↓↓↓

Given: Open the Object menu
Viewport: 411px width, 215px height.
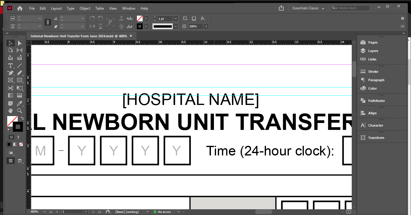Looking at the screenshot, I should [85, 8].
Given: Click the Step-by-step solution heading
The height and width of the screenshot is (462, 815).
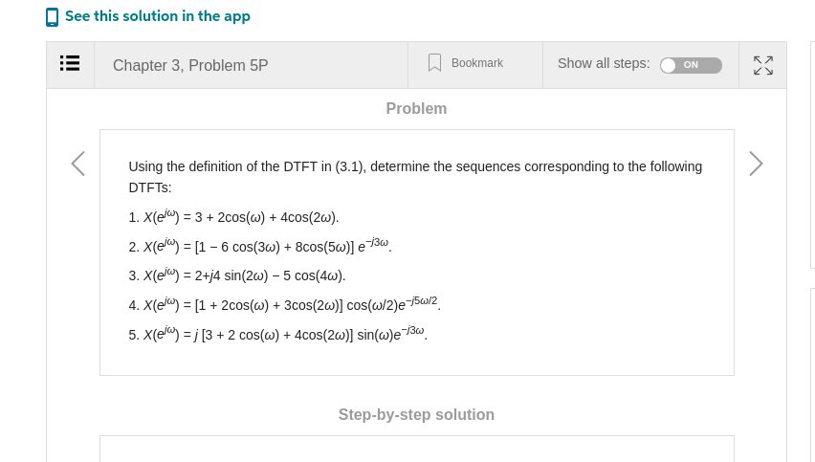Looking at the screenshot, I should click(x=416, y=415).
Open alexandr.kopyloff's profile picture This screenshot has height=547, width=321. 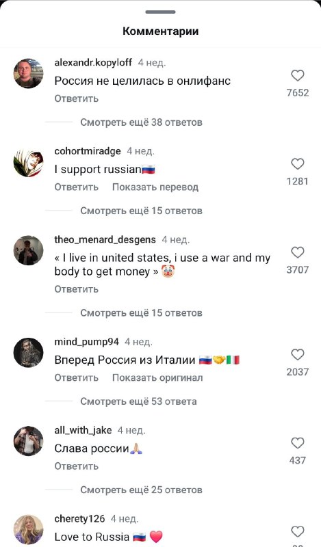tap(28, 73)
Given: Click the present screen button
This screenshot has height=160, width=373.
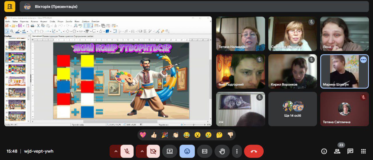Looking at the screenshot, I should point(170,151).
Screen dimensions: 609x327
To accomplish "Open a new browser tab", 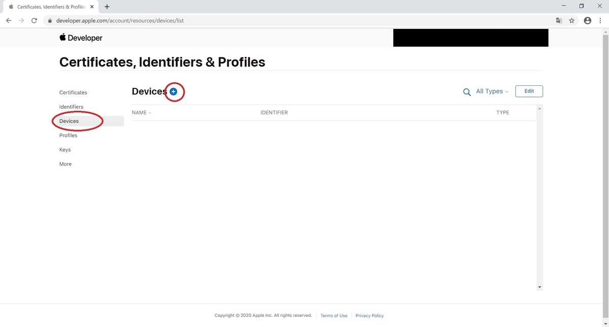I will 107,7.
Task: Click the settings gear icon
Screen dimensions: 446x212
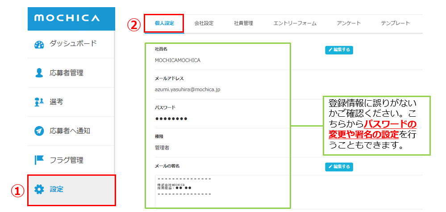Action: (x=39, y=189)
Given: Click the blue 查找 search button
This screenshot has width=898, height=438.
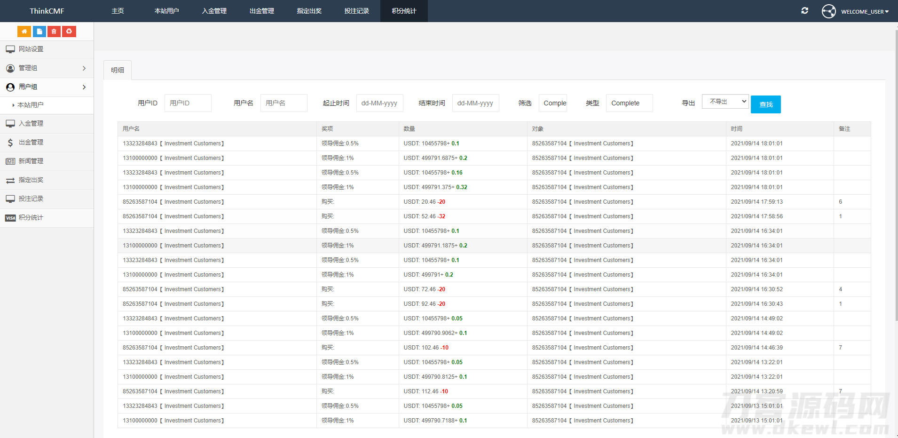Looking at the screenshot, I should pos(765,104).
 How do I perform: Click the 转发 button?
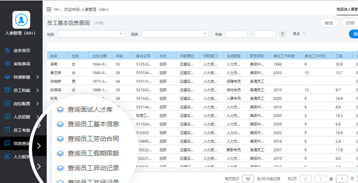329,23
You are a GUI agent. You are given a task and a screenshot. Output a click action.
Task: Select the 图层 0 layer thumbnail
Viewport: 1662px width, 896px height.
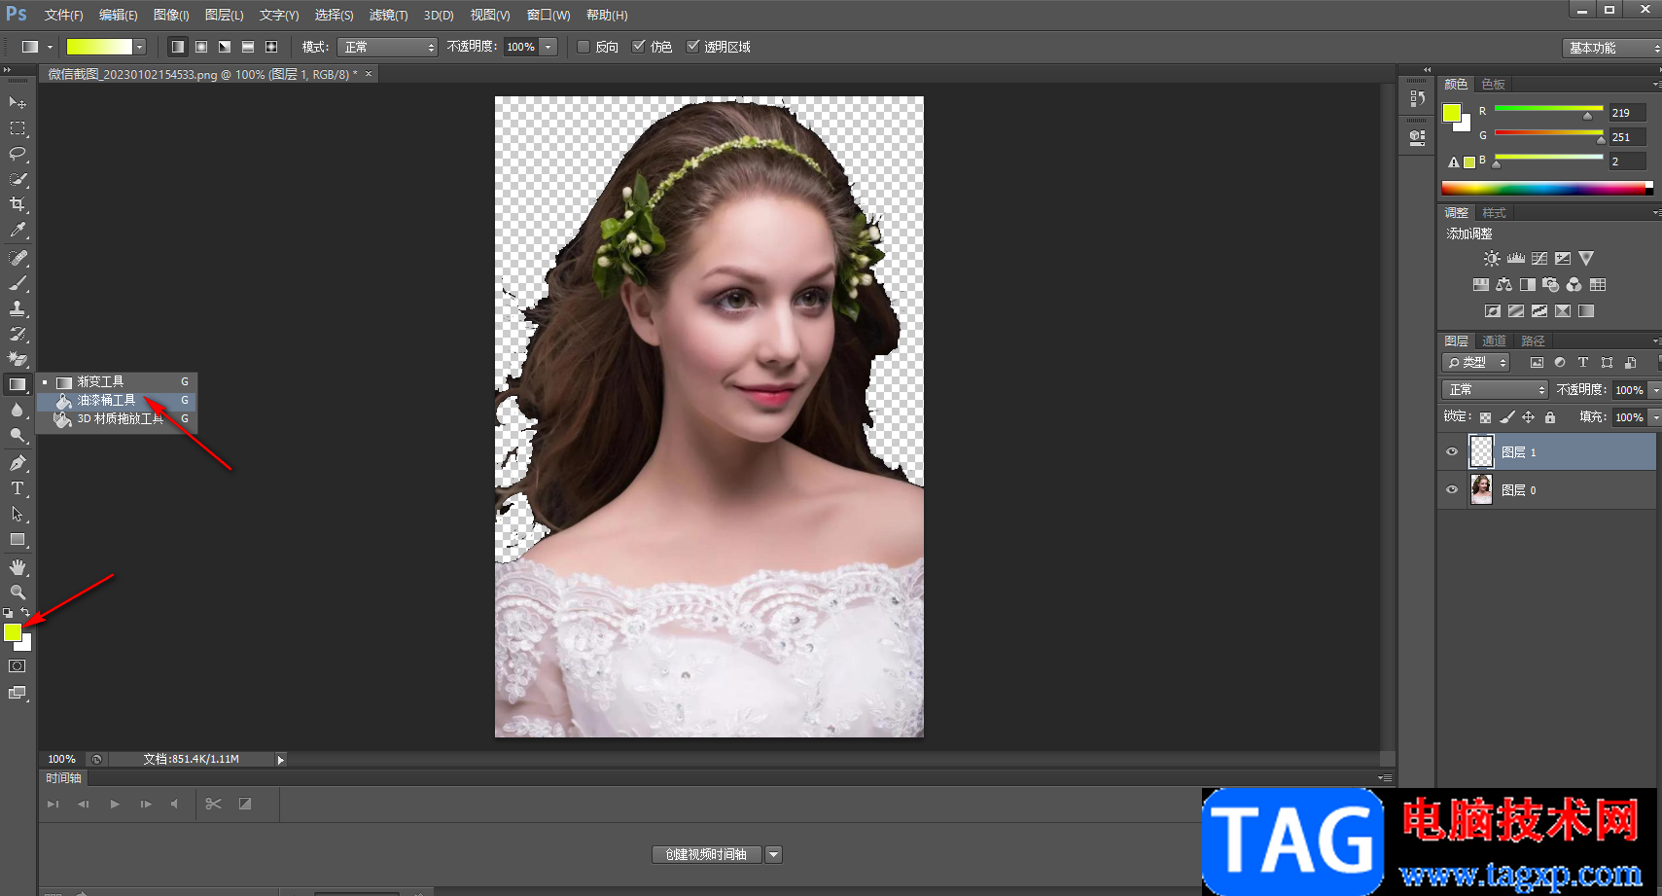(x=1481, y=490)
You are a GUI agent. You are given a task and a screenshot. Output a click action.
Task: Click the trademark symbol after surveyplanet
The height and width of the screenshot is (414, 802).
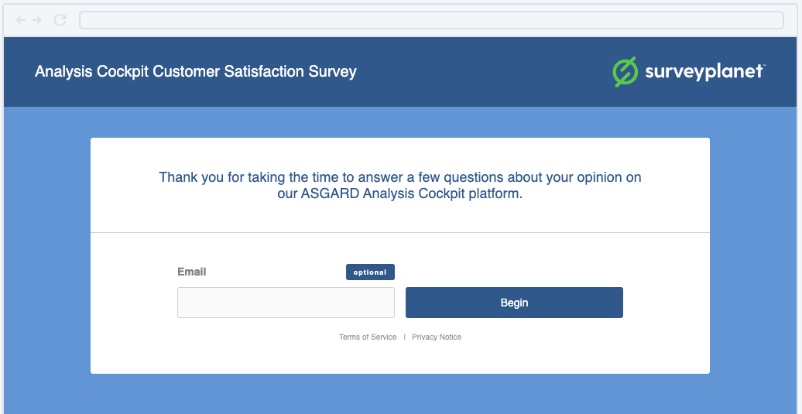click(x=763, y=67)
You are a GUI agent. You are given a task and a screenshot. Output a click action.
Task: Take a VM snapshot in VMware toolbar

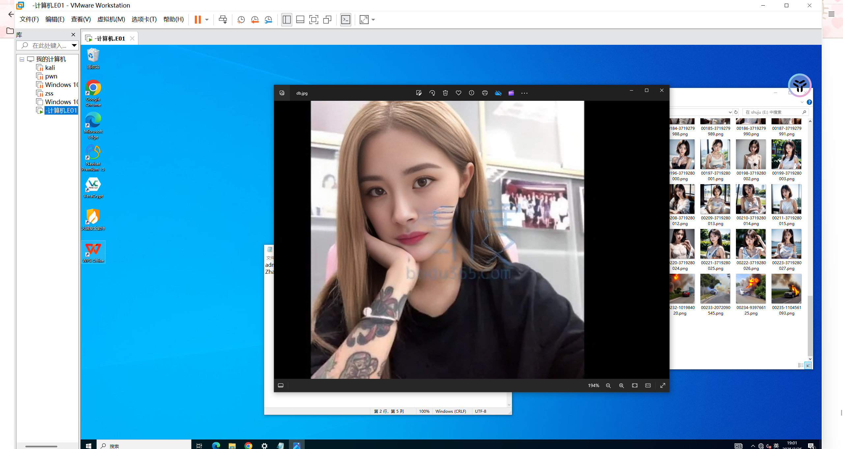(241, 20)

↑↑↑

Stated exercise - Please recast the entries above as a JSON list of strings, one per line, beginning at the line that contains "How do I perform: Click the 转发 button?" and continuing through the end of the entries. Drop blank lines and leave the pictures out.

Exercise answer -
[
  " How do I perform: Click the 转发 button?",
  "329,23",
  "You are a GUI agent. You are given a task and a screenshot. Output a click action.",
  "Task: Select the 图层 0 layer thumbnail",
  "Viewport: 1662px width, 896px height.",
  "(x=1481, y=490)",
  "You are a GUI agent. You are given a task and a screenshot. Output a click action.",
  "Task: Click the trademark symbol after surveyplanet",
  "The height and width of the screenshot is (414, 802).",
  "click(x=763, y=67)",
  "You are a GUI agent. You are given a task and a screenshot. Output a click action.",
  "Task: Take a VM snapshot in VMware toolbar",
  "(241, 20)"
]